The second thing we're going to be talking about is building out horizontal relationships within the organization. We're going to be talking about David's philosophy there.
Last, but not least, we’ll talk about data science outside of work: taking your data science expertise and applying it to the world outside of Volkswagen. David's got some interesting takes there.
Why don't we start at the top? David, what is CRISP-DM?
CRISP-DM is a process and a methodology. It was conceived in 1996 by IBM and a couple of different organizations. Essentially it allows business and data science teams to understand different phases of data science projects. Originally it was for data mining but you could extend it to data science, machine learning or AI, and it's cyclical, so you have different phases within CRISP-DM. You have a business understanding phase, a data understanding phase, a data preparation phase, modeling, evaluation, and then eventually deployment. You can use it to help the business understand the phases that a data science project might need to go through before reaching an eventual deployment, where you might need to establish some proof of concept, or test out some hypotheses and answer some experimental questions.
So it starts with pretty standard stuff, right, like understanding the business, making sure you understand the data, then actually doing some of the data preparation, modeling, evaluation, etc.
How have you made this process your own? Have you just taken this process as-is, or have you changed it up?
I mean, I'm not going to take full credit for it. I have to give credit to my colleagues, people that I've worked with and the current AI team. It's a continual process of refinement. One way that we have kind of hybridized it is that we have integrated it into an agile process. As you develop a new feature or epic for a product or initiative, you can use these phases to integrate story points under that epic, which you can then map to Agile sprint cycles. From there you can understand, through the feedback process of where you are at in your project lifecycle, and iterate to eventually move towards deployment.
It seems like you've implemented a bit of a hybrid, right? I'm staring at the diagram here. It is a circle, right, as you might imagine. When you deploy the model, you learn new things. You want to end up adding additional features so that's where that cycle comes into play. Imagine if you have five, six or seven projects going on at any one point in time. Does the business understand where you are in each of the phases of all these various models that you're trying to build? Is that where it's helpful? Where does the business come into play in the various stages?
I think that by using an Agile methodology, you can set up a regular cadence with the business so that you have check-ins. You'll work towards sprint goals which are linked to larger milestones. I think in a data science context, those milestones link to certain questions that you might ask of your data set. You might have a hypothesis or the business might want to build a model around the data, or make some predictions. One of the first things you can do is test those assumptions using this process.
It also helps people to understand that it's not necessarily linear, but more cyclical. The dependencies between different phases can cycle back and forth, right? You can go from understanding the business problem to asking a question in response to that, then exploring your data and generating some descriptive statistics around it.

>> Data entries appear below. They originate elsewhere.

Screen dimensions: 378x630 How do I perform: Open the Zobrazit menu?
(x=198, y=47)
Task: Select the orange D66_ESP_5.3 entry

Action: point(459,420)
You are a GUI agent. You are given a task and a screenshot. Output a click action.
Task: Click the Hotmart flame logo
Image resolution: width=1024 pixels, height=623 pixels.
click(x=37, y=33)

That might refine your understanding of the business problem, before you reform like that again, so it can cycle around.
I like to tie it to Agile because you want the cycle to move you towards a deployment. You don't want to stay in this cycle forever. With that in mind, I think it can help you to understand where you're at in your project as well as iterate your MVP to get closer and closer towards that deployment.
What I do know about CRISP-DM is, while the diagram shows the various phases, it does look waterfall-esque. The thinking behind it is that as you understand the requirements, look at the data and prepare it, you can revert to the business before you try to move on with missing information. You can go back to the business and say, "Hey, your hypothesis here is missing a feature. It is going to prevent us from moving forward in this project. We need to revisit how we're going to attack this problem. How are we going to build this model?"

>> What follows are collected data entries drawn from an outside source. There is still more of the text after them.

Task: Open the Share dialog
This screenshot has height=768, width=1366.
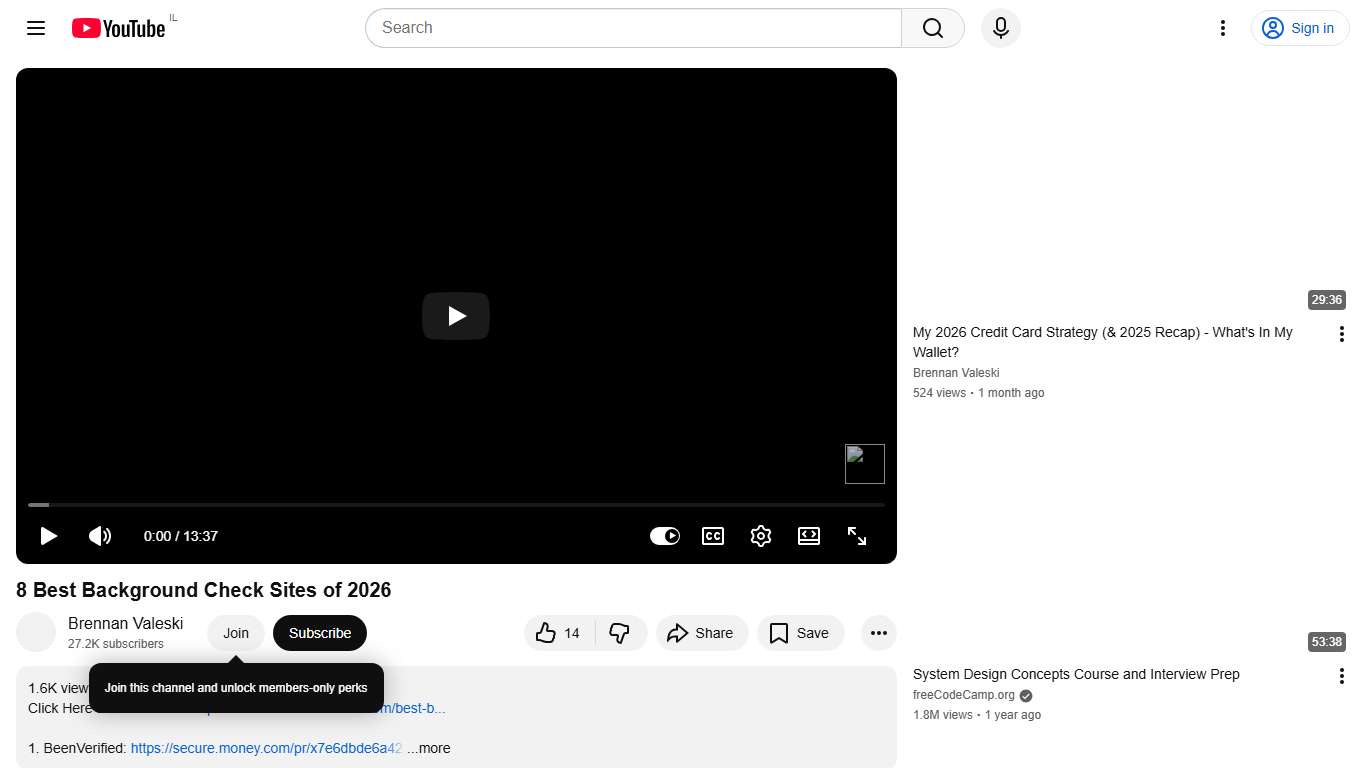Action: (x=702, y=633)
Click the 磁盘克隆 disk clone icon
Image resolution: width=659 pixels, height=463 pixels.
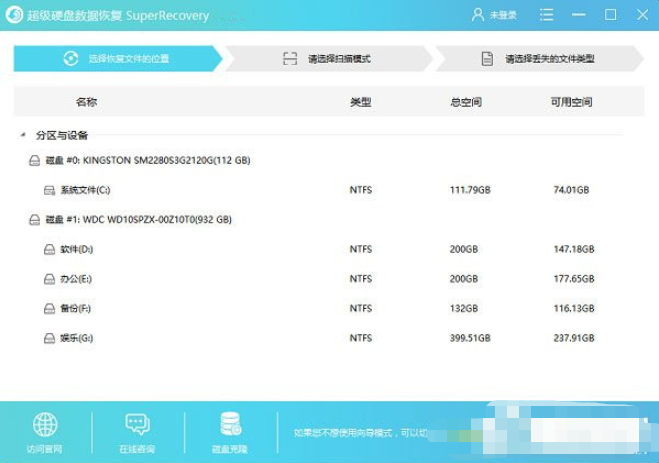(231, 423)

That makes a lot of sense to me. It seems like a mix of understanding where you are in the process, what step comes in next and who’s responsible for owning these various stages in CRISP-DM. Having said this, there is some practicality to it. Do I have that right?
Yeah, absolutely. Another important feature is that it allows a data scientist to really track what has been done before. Often in projects you can get caught up in-between these loops and you might not keep track of what you're doing. Maybe you tested your model with certain hyper-parameters and got a certain set of results. Then you might find yourself going around in circles. Integrating it with Agile allows you to document it so then you understand and reflect on the whole timeline of the project, how certain things evolved and what you might have tried in the past that worked or not. Then you can build on top of that.

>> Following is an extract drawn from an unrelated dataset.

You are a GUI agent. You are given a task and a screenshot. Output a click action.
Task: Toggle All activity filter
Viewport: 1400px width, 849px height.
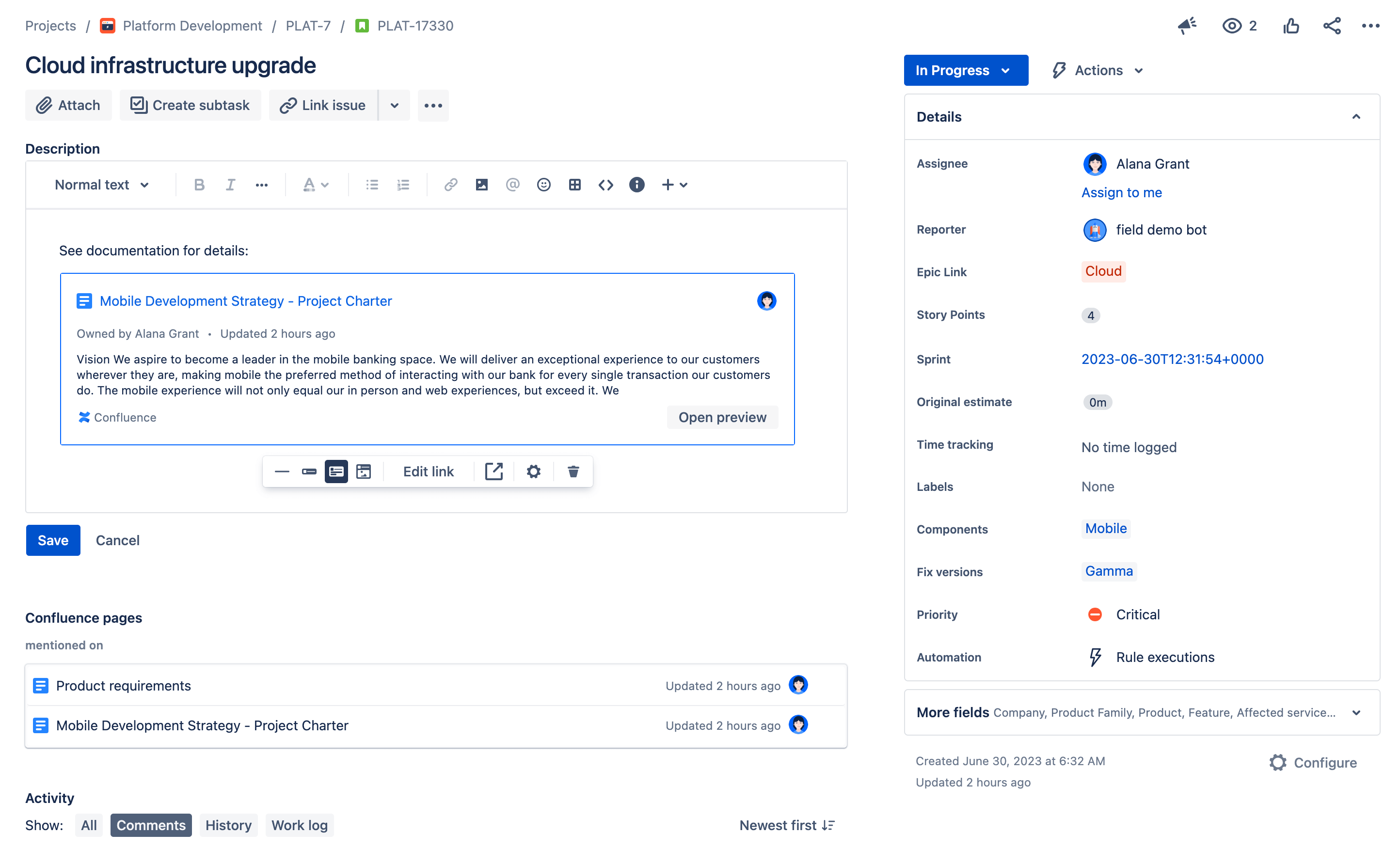point(89,825)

Great. How about the roles on your team? Do you have a single data scientist doing all of these things or are there various roles based on where you are in the process?
That's a great question. The way I see the formulation of a really crack data science team, a really top-notch team, would be that you might have some software engineers helping build out all these systems, doing more data-centric AI or data engineering type tasks, looking at building out and maintaining different databases and repositories, working on building out different systems. This would all be in the effort to process that data, build pipelines to transform, to do feature engineering and selection.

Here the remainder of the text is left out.